Anglosassoni, Arte degli. Ceramica
L'arte di modellare la ceramica sul tornio e di cuocerla in forni si perse dopo il collasso delle strutture politiche ed economiche della Britannia romana tra la fine del 4° e l'inizio del 5° secolo. La ceramica degli invasori e coloni anglosassoni, grossolana e lavorata a mano, era cotta in semplici forni a cumulo (fuochi all'aperto). Molte urne funerarie dal sec. 5° al 7° presentano un'elaborata decorazione a linee incise, a stampo e a bugne. L'urna di Shropham (Norfolk) presenta una forte nervatura di motivi a coste, con rosette e svastiche impresse a stampo in fasce segnate da linee incise (London, British Mus.). Nel secondo quarto del sec. 7° i vasai dell'Anglia orientale e della Northumbria iniziarono a usare un tornio lento per la modellazione dei due tipi di ceramica noti come ceramica di Ipswich e ceramica di Whitby, mentre nel resto dell'Inghilterra si continuò a produrre ceramica lavorata a mano.
Intorno alla metà del sec. 9° a Ipswich e nel Nord dell'Inghilterra si produceva in grande quantità ceramica modellata al tornio, cotta in forni di argilla, mentre intorno al 900 la ceramica lavorata al tornio appare usata in gran parte dell'Inghilterra orientale. Se ne producevano tre tipi principali: la ceramica di Thetford, grigia, sabbiosa e compatta, la ceramica di St Neots, con una forte presenza di conchiglie, e la ceramica di Stamford, spesso di colore bianco, prodotta nella città omonima nel Lincolnshire. L'espandersi della produzione fu stimolato dall'insediamento dei Vichinghi in Inghilterra, dalla formazione di nuove città e dalla prosperità che seguì la riconquista della zona danese dell'Inghilterra da parte dei re sassoni dell'Occidente. Alla metà del sec. 10° la ceramica modellata al tornio era fabbricata in più di trenta centri, molti dei quali città, anche se non cessò per questo la produzione della ceramica lavorata a mano, particolarmente nell'Inghilterra meridionale. Le due innovazioni principali e più significative per l'arte ceramica medievale nel tardo periodo anglosassone furono l'introduzione dell'invetriatura e la produzione di mattonelle invetriate.

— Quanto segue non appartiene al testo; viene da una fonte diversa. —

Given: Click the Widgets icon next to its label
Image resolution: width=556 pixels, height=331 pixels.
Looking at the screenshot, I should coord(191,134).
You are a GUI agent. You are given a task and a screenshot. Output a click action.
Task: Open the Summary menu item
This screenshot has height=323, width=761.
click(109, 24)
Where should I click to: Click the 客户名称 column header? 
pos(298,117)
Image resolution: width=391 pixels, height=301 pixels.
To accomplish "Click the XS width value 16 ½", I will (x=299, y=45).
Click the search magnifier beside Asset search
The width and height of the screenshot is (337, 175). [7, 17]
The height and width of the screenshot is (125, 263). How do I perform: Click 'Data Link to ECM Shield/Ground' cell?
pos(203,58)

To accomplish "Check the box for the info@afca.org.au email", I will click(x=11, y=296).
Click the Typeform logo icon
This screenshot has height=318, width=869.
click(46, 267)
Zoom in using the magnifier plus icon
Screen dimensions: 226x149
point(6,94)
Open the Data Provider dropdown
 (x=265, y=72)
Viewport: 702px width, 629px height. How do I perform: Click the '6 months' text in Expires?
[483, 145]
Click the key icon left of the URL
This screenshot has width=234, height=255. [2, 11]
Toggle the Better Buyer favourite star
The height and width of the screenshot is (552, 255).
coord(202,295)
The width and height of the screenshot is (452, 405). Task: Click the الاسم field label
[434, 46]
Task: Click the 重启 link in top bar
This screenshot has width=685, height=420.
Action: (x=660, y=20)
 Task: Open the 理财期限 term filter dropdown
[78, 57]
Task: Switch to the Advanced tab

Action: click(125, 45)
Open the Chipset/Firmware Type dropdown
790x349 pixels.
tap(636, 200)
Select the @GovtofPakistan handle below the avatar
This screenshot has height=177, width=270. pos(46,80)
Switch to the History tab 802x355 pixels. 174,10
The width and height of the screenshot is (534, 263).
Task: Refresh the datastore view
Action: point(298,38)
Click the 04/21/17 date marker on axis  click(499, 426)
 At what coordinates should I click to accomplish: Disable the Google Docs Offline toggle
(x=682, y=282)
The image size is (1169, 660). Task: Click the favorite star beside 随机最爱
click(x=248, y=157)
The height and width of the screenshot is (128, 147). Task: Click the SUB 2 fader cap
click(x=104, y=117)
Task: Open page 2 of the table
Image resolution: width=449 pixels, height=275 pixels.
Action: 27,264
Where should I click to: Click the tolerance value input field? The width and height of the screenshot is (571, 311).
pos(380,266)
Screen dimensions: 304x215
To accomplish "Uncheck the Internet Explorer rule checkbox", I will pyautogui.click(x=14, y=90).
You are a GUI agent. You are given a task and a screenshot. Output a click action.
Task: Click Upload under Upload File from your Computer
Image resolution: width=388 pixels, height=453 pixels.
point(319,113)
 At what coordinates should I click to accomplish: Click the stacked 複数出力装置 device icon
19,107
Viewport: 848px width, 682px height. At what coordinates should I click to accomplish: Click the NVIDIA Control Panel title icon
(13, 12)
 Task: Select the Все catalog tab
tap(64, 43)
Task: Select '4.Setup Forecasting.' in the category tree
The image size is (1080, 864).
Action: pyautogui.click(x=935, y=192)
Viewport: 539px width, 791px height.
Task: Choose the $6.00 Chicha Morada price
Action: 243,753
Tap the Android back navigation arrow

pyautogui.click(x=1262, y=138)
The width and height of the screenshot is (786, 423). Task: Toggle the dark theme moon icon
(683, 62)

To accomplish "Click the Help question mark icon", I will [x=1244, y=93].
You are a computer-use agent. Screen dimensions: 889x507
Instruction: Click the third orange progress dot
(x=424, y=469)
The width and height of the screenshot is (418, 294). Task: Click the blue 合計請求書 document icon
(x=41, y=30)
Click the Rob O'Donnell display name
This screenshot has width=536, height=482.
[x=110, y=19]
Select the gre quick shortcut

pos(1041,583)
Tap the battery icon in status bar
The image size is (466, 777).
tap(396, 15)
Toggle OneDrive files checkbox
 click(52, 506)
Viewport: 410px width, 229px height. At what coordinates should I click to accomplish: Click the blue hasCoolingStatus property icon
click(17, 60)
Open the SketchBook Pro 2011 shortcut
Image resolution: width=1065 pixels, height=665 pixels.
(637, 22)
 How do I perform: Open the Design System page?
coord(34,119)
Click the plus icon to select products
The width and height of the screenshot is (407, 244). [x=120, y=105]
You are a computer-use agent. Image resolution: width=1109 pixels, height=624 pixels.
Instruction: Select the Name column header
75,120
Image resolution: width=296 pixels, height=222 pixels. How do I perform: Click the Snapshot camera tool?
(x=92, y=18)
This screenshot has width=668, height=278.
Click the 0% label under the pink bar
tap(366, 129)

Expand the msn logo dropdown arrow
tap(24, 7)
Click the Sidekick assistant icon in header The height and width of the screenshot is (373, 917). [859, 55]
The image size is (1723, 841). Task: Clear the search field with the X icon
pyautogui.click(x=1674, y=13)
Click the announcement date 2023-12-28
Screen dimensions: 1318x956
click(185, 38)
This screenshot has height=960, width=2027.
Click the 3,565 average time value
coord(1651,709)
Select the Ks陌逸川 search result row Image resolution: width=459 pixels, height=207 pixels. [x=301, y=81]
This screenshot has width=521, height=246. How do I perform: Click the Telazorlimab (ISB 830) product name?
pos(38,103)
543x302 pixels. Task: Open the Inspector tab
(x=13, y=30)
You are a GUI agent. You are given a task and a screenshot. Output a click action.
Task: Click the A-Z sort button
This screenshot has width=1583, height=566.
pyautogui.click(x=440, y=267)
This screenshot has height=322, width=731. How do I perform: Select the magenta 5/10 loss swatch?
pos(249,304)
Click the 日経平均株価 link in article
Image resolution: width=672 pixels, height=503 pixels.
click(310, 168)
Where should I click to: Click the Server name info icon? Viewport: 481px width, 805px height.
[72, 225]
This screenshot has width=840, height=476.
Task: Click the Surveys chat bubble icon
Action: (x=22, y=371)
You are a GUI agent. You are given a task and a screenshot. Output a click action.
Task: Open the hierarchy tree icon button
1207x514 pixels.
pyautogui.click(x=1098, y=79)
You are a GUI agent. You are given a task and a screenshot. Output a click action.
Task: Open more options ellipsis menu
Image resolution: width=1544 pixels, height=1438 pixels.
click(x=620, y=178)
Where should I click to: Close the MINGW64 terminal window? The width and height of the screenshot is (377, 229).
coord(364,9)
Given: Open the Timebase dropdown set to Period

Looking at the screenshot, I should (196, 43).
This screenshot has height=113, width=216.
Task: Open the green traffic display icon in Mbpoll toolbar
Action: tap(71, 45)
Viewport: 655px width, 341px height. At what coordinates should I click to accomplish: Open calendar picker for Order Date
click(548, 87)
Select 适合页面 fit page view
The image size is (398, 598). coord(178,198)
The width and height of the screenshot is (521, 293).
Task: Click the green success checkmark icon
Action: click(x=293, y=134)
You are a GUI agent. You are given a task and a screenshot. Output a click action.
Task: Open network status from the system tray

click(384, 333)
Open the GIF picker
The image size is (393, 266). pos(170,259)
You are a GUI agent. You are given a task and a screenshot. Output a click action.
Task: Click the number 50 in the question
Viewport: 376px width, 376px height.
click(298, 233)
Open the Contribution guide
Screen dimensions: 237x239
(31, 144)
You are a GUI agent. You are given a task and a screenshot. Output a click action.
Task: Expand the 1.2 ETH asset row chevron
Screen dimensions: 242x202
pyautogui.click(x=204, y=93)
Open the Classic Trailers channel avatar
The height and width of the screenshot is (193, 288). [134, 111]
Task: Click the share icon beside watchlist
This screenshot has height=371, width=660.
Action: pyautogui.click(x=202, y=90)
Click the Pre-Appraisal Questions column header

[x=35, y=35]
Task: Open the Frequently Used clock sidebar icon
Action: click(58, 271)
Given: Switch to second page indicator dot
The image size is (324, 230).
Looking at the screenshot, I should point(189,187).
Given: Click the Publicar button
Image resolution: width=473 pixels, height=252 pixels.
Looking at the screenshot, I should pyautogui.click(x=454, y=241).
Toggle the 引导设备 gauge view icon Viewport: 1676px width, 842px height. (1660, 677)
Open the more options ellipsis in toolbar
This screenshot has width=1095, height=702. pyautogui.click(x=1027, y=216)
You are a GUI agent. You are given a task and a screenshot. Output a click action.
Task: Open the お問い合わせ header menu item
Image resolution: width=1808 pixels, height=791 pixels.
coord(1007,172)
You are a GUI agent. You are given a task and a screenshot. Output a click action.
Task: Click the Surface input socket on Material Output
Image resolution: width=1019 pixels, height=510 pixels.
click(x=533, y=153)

Nel periodo successivo alla dominazione romana l'uso dell'invetriatura nella decorazione è attestato per la prima volta nel sec. 9° nella ceramica di Stamford. L'uso della ceramica invetriata ebbe origine nell'area mediterranea e verosimilmente pervenne in Inghilterra attraverso la Francia. La smaltatura piombifera era applicata con un pennello e appariva gialla su una ceramica ossidata e verde su una ridotta. Una forma tipica della ceramica invetriata di Stamford è la brocca con corto versatoio cilindrico e brevi anse laterali, come quella trovata nell'Angel Inn a Oxford (Londra, British Mus.). Ceramica invetriata era prodotta anche a Winchester, la capitale del regno sassone occidentale, a partire dalla fine del sec. 10°: vi si realizzavano brocche, fiaschette, piccoli vasi biconici e anche mattonelle.
Mattonelle invetriate della fine del sec. 10° e dell'inizio del sec. 11° sono state ritrovate in numerose abbazie benedettine del periodo tardosassone, in particolare a Bury St Edmunds, St Albans, Westminster, Peterborough e nell'Old Minster di Winchester. Sono decorate a rilievo con semplici motivi geometrici, cerchi intersecantisi e fiori con petali; l'invetriatura è a colore unico oppure con diversi settori, delimitati da nervature a rilievo, che presentano fino a tre differenti tinte in una sola mattonella; i colori utilizzati sono il marrone, il giallo e il verde. Le mattonelle erano utilizzate probabilmente per la zona intorno all'altare, sul pavimento, sui gradini e sulle pareti. Un esempio tra i più notevoli di questo tipo si trova nell'abbazia di St Albans.
Bibliografia
F. Verhaeghe, La céramique médiévale: problèmes concernant la glaçure, Berichten van de Rijksdienst voor het Oudheidkundig Bodemonderzoek in Nederland 18, 1968, 193-208.
J.N.L. Myres, Anglo Saxon pottery and the settlement of England, Oxford 1969.
J.G. Hurst, Red-painted and glazed pottery in Western Europe from the eighth to the twelfth century, MArch 13, 1969, pp. 93-147.